_What is needed:_
Nothing in the records may change when you print them out again.

┌─ Dataset entries

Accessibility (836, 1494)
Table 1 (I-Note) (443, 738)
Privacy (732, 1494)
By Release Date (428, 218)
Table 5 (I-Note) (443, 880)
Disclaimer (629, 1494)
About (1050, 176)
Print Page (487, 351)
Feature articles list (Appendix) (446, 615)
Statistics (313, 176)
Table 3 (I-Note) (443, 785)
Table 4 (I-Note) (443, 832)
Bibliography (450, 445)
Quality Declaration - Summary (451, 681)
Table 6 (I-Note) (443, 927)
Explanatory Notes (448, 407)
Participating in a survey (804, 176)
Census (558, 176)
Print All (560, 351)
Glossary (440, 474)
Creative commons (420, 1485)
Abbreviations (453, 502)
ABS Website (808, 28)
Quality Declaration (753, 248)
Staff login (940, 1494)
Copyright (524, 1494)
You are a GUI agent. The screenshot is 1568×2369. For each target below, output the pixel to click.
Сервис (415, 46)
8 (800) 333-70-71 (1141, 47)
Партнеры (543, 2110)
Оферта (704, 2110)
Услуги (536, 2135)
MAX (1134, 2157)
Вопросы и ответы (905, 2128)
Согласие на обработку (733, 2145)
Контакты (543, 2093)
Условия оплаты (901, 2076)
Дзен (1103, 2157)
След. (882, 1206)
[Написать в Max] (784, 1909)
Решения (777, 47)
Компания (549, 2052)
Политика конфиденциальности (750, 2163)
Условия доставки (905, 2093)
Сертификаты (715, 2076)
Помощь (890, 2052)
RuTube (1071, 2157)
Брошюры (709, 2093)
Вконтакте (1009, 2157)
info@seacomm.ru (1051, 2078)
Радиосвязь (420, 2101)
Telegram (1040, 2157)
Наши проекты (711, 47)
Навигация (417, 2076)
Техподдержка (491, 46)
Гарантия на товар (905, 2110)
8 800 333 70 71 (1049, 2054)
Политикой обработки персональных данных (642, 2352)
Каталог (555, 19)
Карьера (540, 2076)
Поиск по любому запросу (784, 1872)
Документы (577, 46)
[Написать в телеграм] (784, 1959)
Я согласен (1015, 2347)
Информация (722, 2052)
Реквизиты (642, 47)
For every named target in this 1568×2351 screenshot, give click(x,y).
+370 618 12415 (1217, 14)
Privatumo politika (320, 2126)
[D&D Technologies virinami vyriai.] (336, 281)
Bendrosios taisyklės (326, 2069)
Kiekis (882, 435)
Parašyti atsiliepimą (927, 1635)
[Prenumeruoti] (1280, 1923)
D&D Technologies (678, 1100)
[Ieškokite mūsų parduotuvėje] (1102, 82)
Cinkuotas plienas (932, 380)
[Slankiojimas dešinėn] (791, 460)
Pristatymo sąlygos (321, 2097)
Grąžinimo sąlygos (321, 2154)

└─

_Solution below:_
Accessibility (836, 1494)
Table 1 (I-Note) (443, 738)
Privacy (732, 1494)
By Release Date (428, 218)
Table 5 (I-Note) (443, 880)
Disclaimer (629, 1494)
About (1050, 176)
Print Page (487, 351)
Feature articles list (Appendix) (446, 615)
Statistics (313, 176)
Table 3 (I-Note) (443, 785)
Table 4 (I-Note) (443, 832)
Bibliography (450, 445)
Quality Declaration - Summary (451, 681)
Table 6 (I-Note) (443, 927)
Explanatory Notes (448, 407)
Participating in a survey (804, 176)
Census (558, 176)
Print All (560, 351)
Glossary (440, 474)
Creative commons (420, 1485)
Abbreviations (453, 502)
ABS Website (808, 28)
Quality Declaration (753, 248)
Staff login (940, 1494)
Copyright (524, 1494)
You are a GUI agent. The screenshot is 1568×2369. For each target below, output the pixel to click.
Сервис (415, 46)
8 (800) 333-70-71 (1141, 47)
Партнеры (543, 2110)
Оферта (704, 2110)
Услуги (536, 2135)
MAX (1134, 2157)
Вопросы и ответы (905, 2128)
Согласие на обработку (733, 2145)
Контакты (543, 2093)
Условия оплаты (901, 2076)
Дзен (1103, 2157)
След. (882, 1206)
[Написать в Max] (784, 1909)
Решения (777, 47)
Компания (549, 2052)
Политика конфиденциальности (750, 2163)
Условия доставки (905, 2093)
Сертификаты (715, 2076)
Помощь (890, 2052)
RuTube (1071, 2157)
Брошюры (709, 2093)
Вконтакте (1009, 2157)
info@seacomm.ru (1051, 2078)
Радиосвязь (420, 2101)
Telegram (1040, 2157)
Наши проекты (711, 47)
Навигация (417, 2076)
Техподдержка (491, 46)
Гарантия на товар (905, 2110)
8 800 333 70 71 (1049, 2054)
Политикой обработки персональных данных (642, 2352)
Каталог (555, 19)
Карьера (540, 2076)
Поиск по любому запросу (784, 1872)
Документы (577, 46)
[Написать в телеграм] (784, 1959)
Я согласен (1015, 2347)
Информация (722, 2052)
Реквизиты (642, 47)
For every named target in this 1568×2351 screenshot, give click(x,y).
+370 618 12415 (1217, 14)
Privatumo politika (320, 2126)
[D&D Technologies virinami vyriai.] (336, 281)
Bendrosios taisyklės (326, 2069)
Kiekis (882, 435)
Parašyti atsiliepimą (927, 1635)
[Prenumeruoti] (1280, 1923)
D&D Technologies (678, 1100)
[Ieškokite mūsų parduotuvėje] (1102, 82)
Cinkuotas plienas (932, 380)
[Slankiojimas dešinėn] (791, 460)
Pristatymo sąlygos (321, 2097)
Grąžinimo sąlygos (321, 2154)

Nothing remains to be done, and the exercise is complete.